In both 2004 and 2010, qualifying at Suzuka had to be postponed until Sunday morning before the race
Formula 1 has delayed a decision on whether to cancel Japanese Grand Prix qualifying as a result of Typhoon Hagibis until today.
The storm is expected to make landfall tomorrow on the south coast of Honshu island, where Suzuka is located.
A statement from F1 bosses said: “Every effort is being made to minimise disruption to the F1 timetable.
“However, the safety of fans, competitors and everyone at the Suzuka circuit remains the top priority.”
Governing body the FIA and F1 said it was ‘closely monitoring Typhoon Hagibis and its potential impact on the Japanese Grand Prix’.
The potential impact of the tropical storm, said to be the biggest of the year, has already led to the cancellation of two matches at the Rugby World Cup.
F1 organisers are waiting to see whether the storm continues on its current track before deciding whether to cancel qualifying tomorrow.
That decision is expected to come before close of business today and will primarily be down to Japanese local authorities, whose responsibility it is to decide whether to close the circuit and advise people to stay indoors to reduce the risk to life from the storm.
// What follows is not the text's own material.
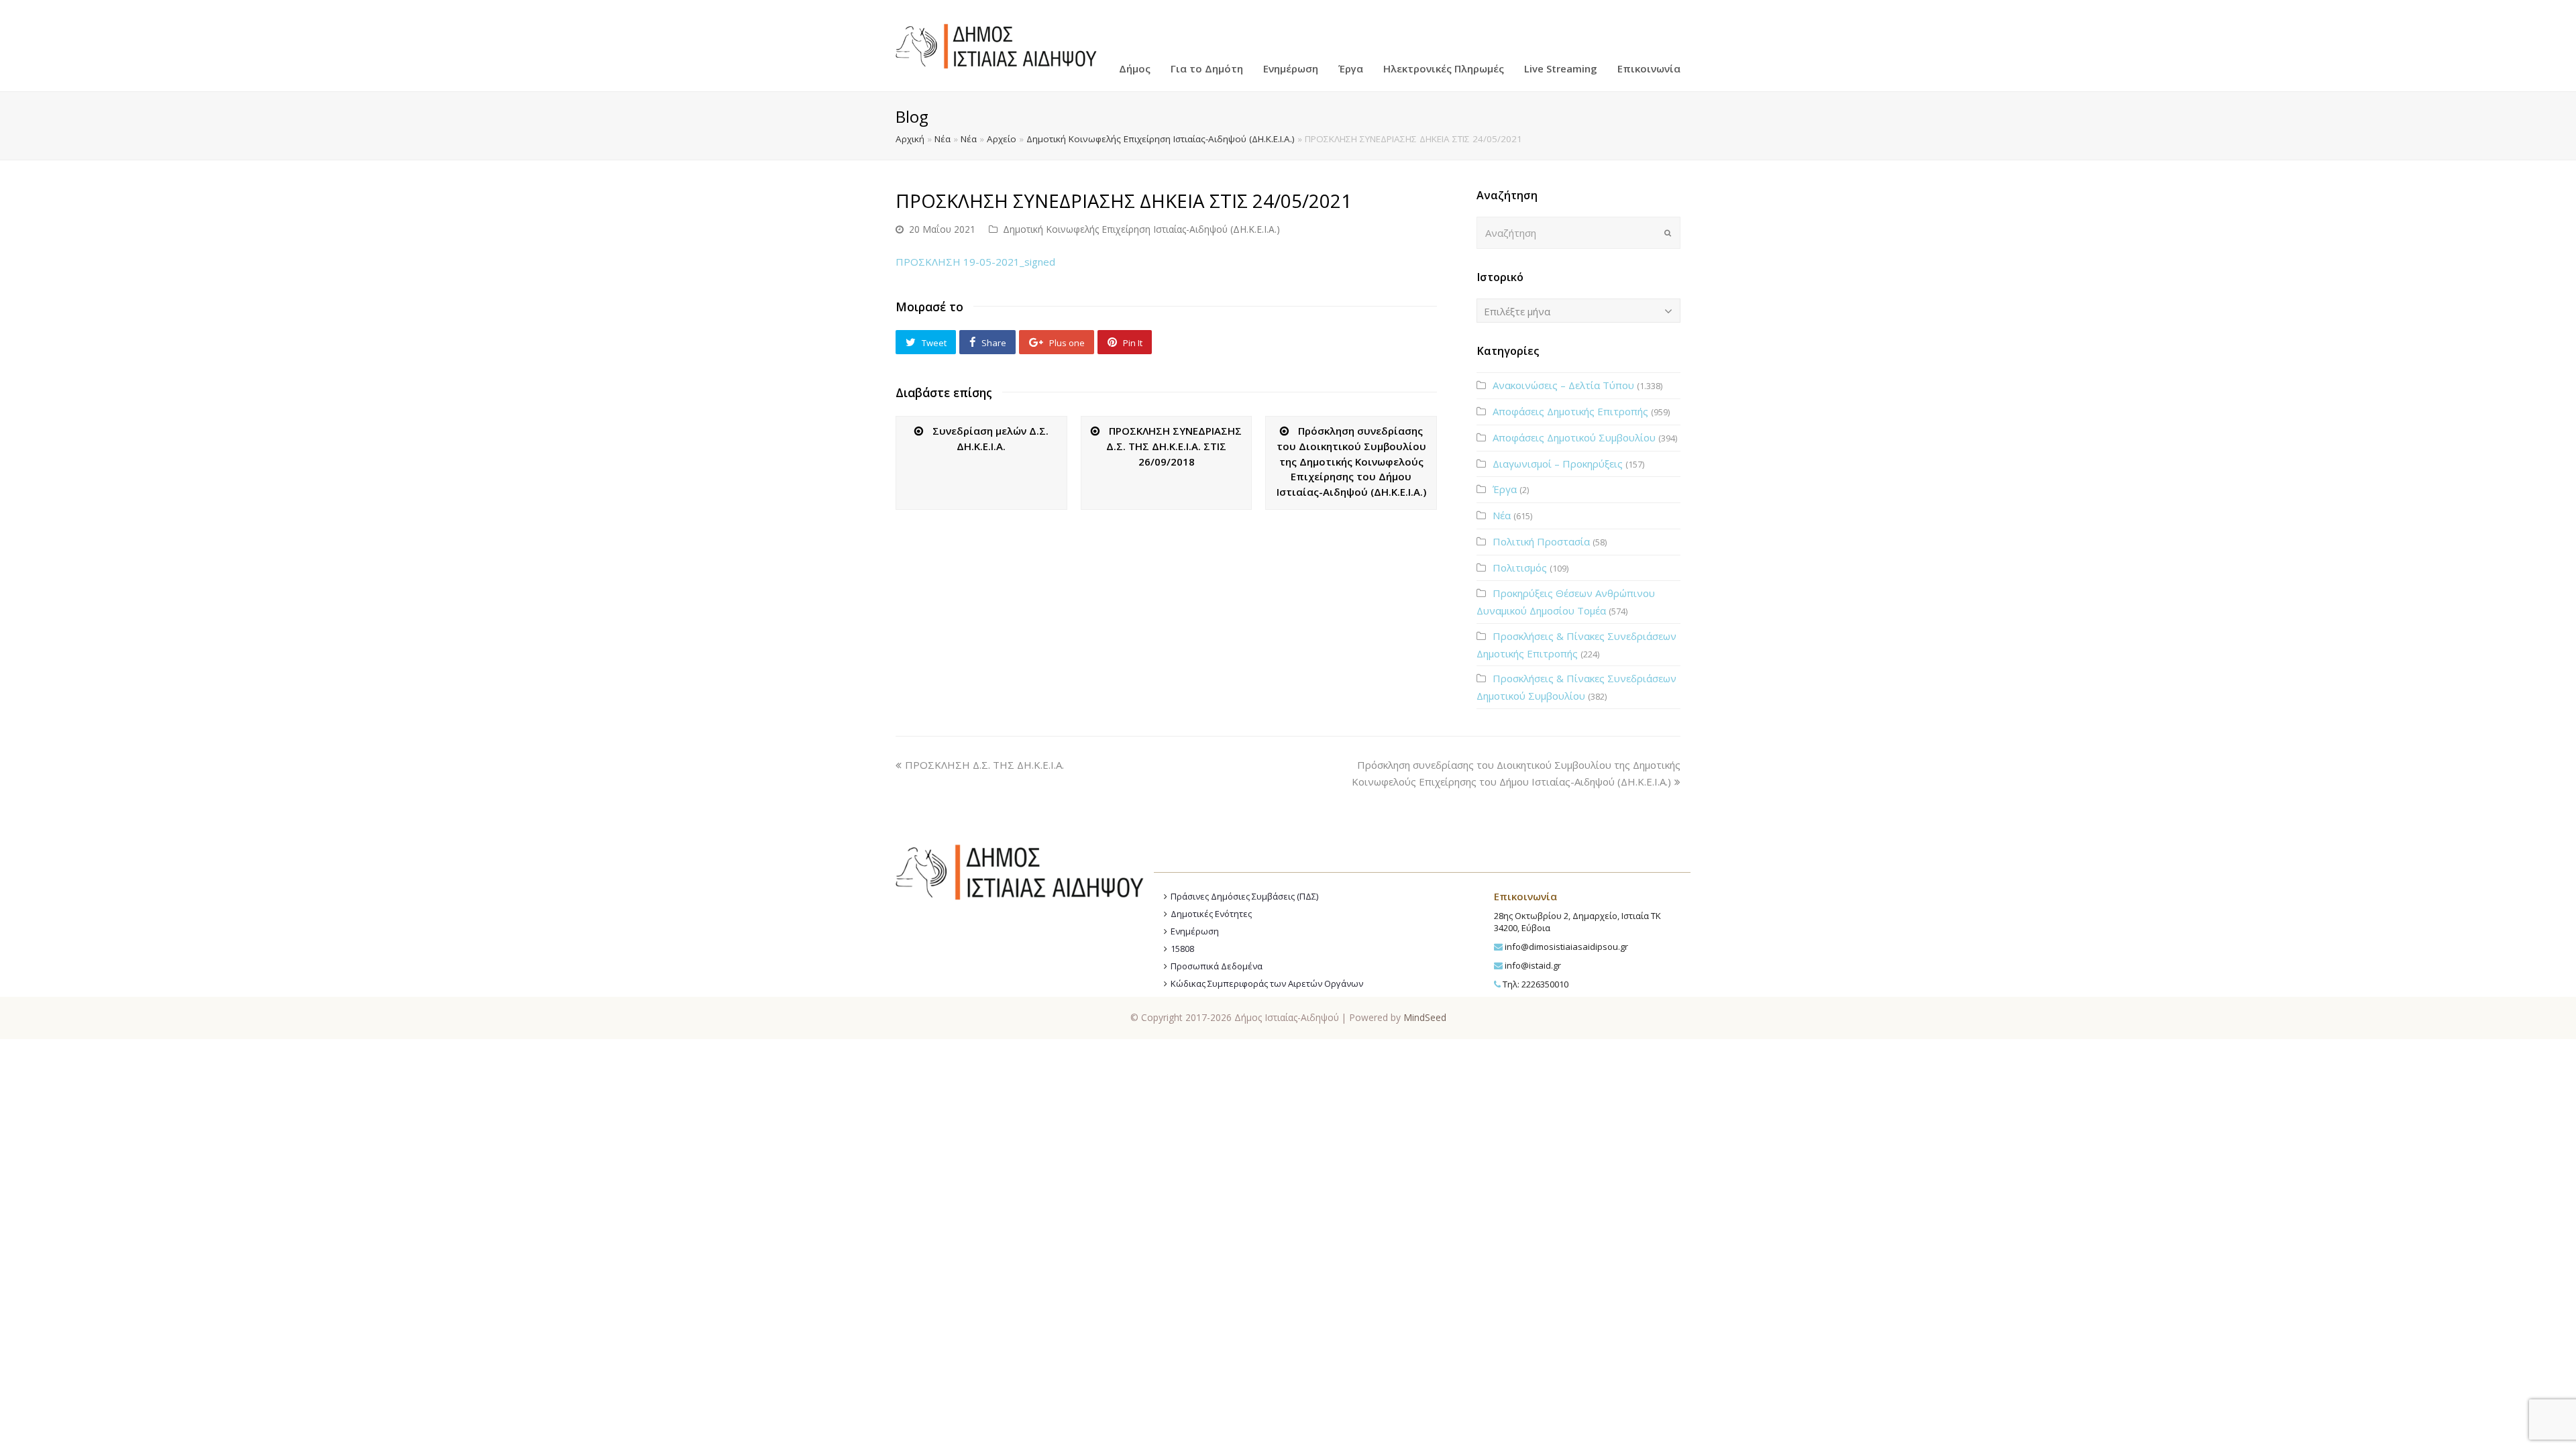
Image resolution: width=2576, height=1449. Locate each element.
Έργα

If authorities do not take that action, F1 will almost certainly try to run tomorrow’s programme.
Wind speeds are forecast to be 160km/h tomorrow afternoon.
Ferrari driver Charles Leclerc said: “It is pretty clear if the typhoon is going to come here, there is no way we can drive.”
Qualifying in Japan has twice before had to be postponed because of the threat of a typhoon, in 2004 and 2010. In both cases, it was run on Sunday morning, before the race in the afternoon.
The US Grand Prix in 2015 was also affected by a tropical storm. There, Friday second practice was cancelled. Saturday morning practice went ahead with no spectators, after the public were advised not to come to the track for their own safety, and qualifying was subject to a series of delays before eventually being delayed until Sunday.